Twitter looks good but would require folks to already have Twitter accounts.. It may sound odd here but most people here in our organization don't even use Twitter, but that may be kinda unusual anymore, not sure.
posted by dukes909 at 8:10 AM on May 8, 2013

Code Red
posted by JohnnyGunn at 8:23 AM on May 8, 2013

This is for emergency alerts only (Presidential, Imminent threat like tornado warning, and Amber Alert) so your case might be out but it's still worth looking into. There is something called CMAS, which is an FCC mandate. According to the site - The CMAS would consist of an end-to-end system by which an Alert Aggregator/Gateway would receive, authenticate, validate and format Federal, state, tribal and local alerts and then forward them to the appropriate CMS Provider Gateway. The CMS Provider Gateway and associated infrastructure would process the alerts and transmit them to subscriber handsets.
posted by 7life at 8:30 AM on May 8, 2013

Twitter looks good but would require folks to already have Twitter accounts.
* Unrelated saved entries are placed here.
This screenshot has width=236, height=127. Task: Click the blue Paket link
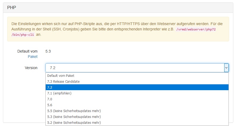(33, 57)
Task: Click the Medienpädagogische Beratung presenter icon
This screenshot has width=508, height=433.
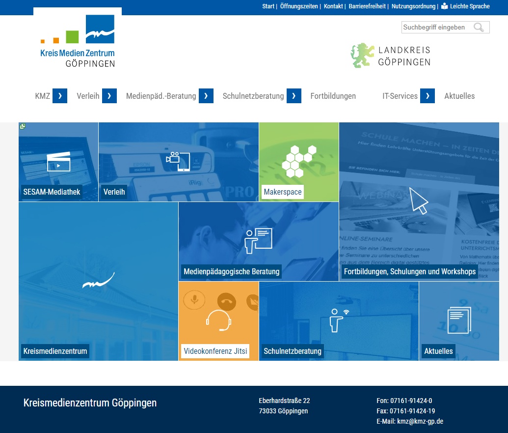Action: tap(258, 241)
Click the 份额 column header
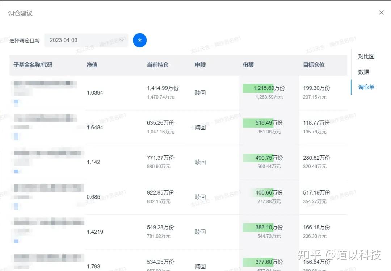391x271 pixels. point(248,65)
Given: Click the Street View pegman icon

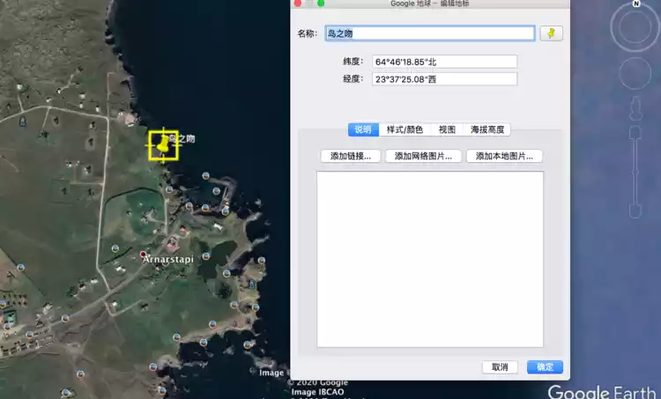Looking at the screenshot, I should 634,109.
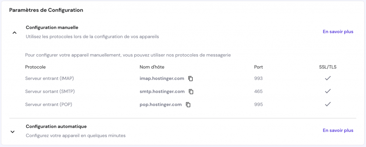Click the Serveur sortant (SMTP) row label
The height and width of the screenshot is (147, 366).
pyautogui.click(x=50, y=91)
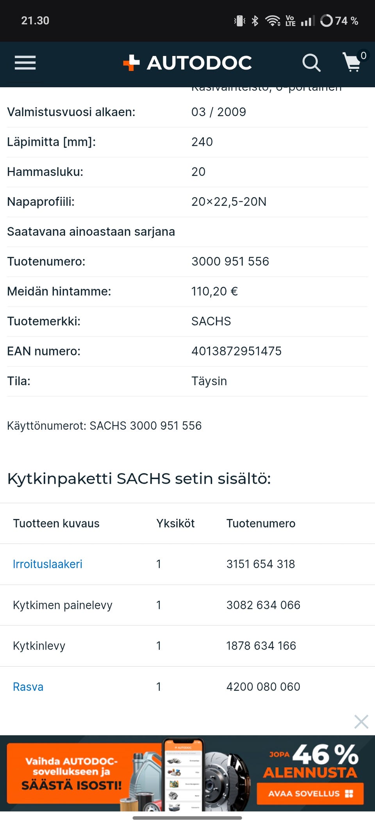
Task: Tap the Wi-Fi status icon
Action: click(272, 21)
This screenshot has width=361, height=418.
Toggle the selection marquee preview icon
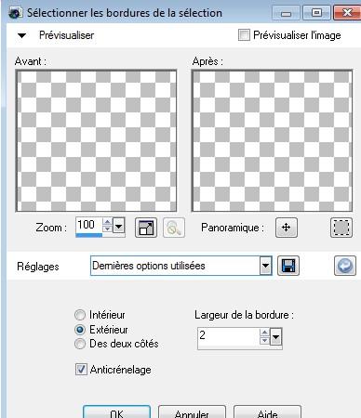point(341,228)

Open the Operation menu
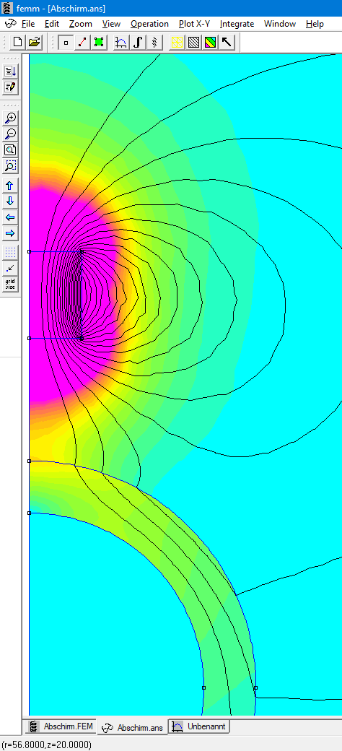point(149,23)
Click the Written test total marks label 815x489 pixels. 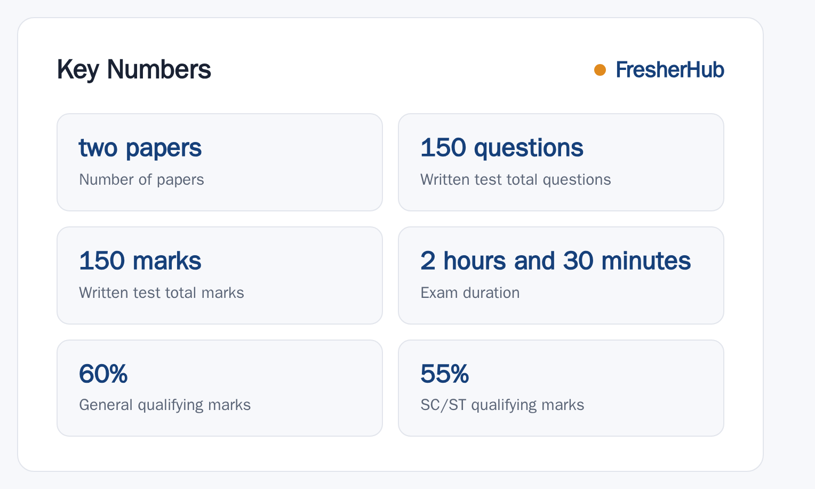pyautogui.click(x=161, y=293)
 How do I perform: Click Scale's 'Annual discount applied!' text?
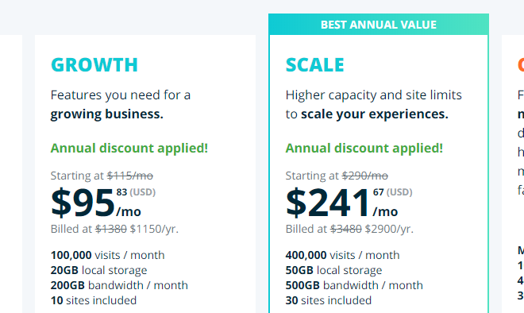click(364, 148)
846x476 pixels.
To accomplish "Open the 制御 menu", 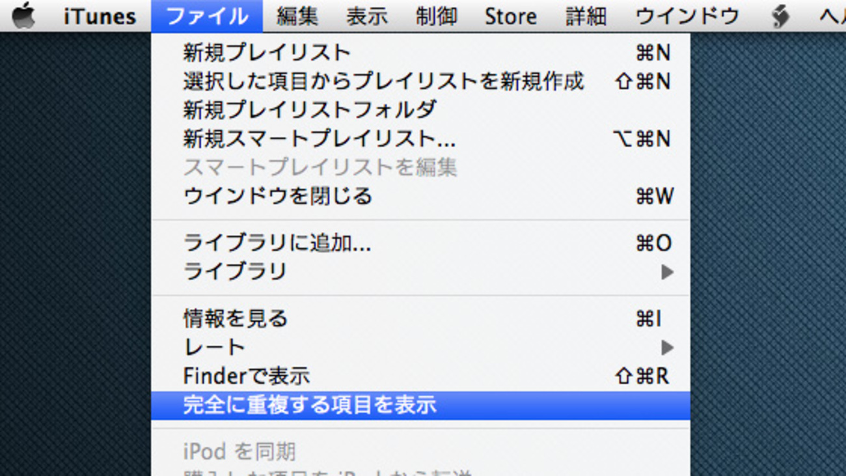I will click(436, 16).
Nope, they just need to text "ON [username]" to 40404. It'll prompt them for a name and some other info, but you can do it all via SMS.

The wisdom of using a free service with no SLA is an exercise left to the reader.
posted by Nonsteroidal Anti-Inflammatory Drug at 8:31 AM on May 8, 2013 [1 favorite]

There was a similar question with several answers a couple of months ago. You may want to take a look to see if anything posted there is helpful.
posted by RichardP at 8:36 AM on May 8, 2013

Twilio and Tropo are both great but so is Plivo, and it's cheaper in the US.
posted by rada at 10:14 AM on May 8, 2013

FYI my city uses Blackboard Connect and I expect it is much more expensive than the other options here.
posted by epanalepsis at 11:23 AM on May 8, 2013

Here in Honolulu, the local police and department of emergency management use Nixle to announce flash flood alerts, road blocks, busted water mains, and all sorts of things. They're also pretty savvy about getting info out via Twitter and Facebook.

The National Disaster Preparedness Training Center runs nation-wide trainings on the use of social media in disaster response and recovery, which might be helpful as well.